Many rely on past project data but lack systematic collection and sharing across projects.
A review of studies on expert estimation of software development effort that showed that many cost models and expert estimates show mixed accuracy; 5 studies favored models, 5 expert judgment, 5 no difference.
Avoid traps like Compensating for Lack of Data, Work Filling Time (Given X months, so we’ll take X months), Pricing to Win (Comp’s bid is X, so we bid for 9/10 of X), or budget method which mislead true effort estimation
Don’t mix estimation, planning, and bidding
Combine estimation methods (average estimates of multiple experts)
Ask for justification/estimate rationale (no gut feelings)
Select experts with experience in similar projects
Accept and access uncertainty
Provide opportunities to learn to estimate
Consider postponing or avoiding effort estimation
Over-optimistic bidders win fixed-price contracts, leading to high project risks (highest bid wins, but item could be worth a lot less)
For Software:
Over-optimistic bides lower
Client selects a low or lowest bid
Lower bid means higher risks
Most effective approach to increase accuracy of cost estimation: Use estimates in performance evaluations. Make estimators accountable by tying estimates to performance evaluation
Estimate is Not a Point
An estimate is a range of values, not a single point; use three-point estimation: (optimistic + 4 × realistic + pessimistic) / 6
At the start of a project, uncertainty is high and decreases over time; estimates should be frequently updated.
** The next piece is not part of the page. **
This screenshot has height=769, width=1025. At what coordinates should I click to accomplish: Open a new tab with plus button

People underestimate amount of uncertainty
Inexperienced people tend to overestimate their skills, leading to unrealistic project estimates; More mature orgs tend to have fewer cost overruns because they’re more aware of their abilities.
Effort in person-months does not directly translate to calendar months; 20 person-months could be 1 person for 20 months or 20 people for 1 month, etc.
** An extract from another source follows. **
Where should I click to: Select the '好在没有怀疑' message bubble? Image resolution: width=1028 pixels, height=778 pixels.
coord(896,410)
Cost models map estimated effort (E) in person-months to project duration (T) in calendar months using formulas like T = 2.5 * E^0.35 (Walston-Felix) or similar.
Reducing project duration requires adding more people, but leads to lower individual productivity.
Adding people increases communication overhead, causes productivity loss as new members ramp up, and diverts existing team members’ time.
Adding manpower to a late software project makes it later, due to communication overhead and onboarding delays.
Average individual productivity L(c) = L - s(P-1)c, where L = initial productivity, s = communication productivity loss, P = number of people, c = communication density.
Total team productivity Ltotal = P × (L - s(P-1)c); optimal productivity occurs at a specific team size before communication loss outweighs gains.
As team size increases, individual productivity decreases; beyond an optimal point, total team productivity also drops.
Empirical limit on compression is around 75% of nominal project schedule; trying to compress more enters “impossible region”.
Compressing the schedule by X% increases cost by approximately X%.
In agile, upfront full cost estimation is avoided; instead, cost is estimated iteratively using story points and team velocity.
Pick a baseline feature (e.g., 5 story points), estimate other features relative to it, and maintain consistent point calibration.
Team members independently estimate story points, reveal estimates simultaneously, discuss discrepancies, and re-estimate to reach consensus.
Story points are mapped to effort via estimated velocity (story points per iteration); story points are not recalibrated mid-project.
Projects often lack good data collection, leading to political or guess-based estimates; all cost models require calibration and ongoing reassessment.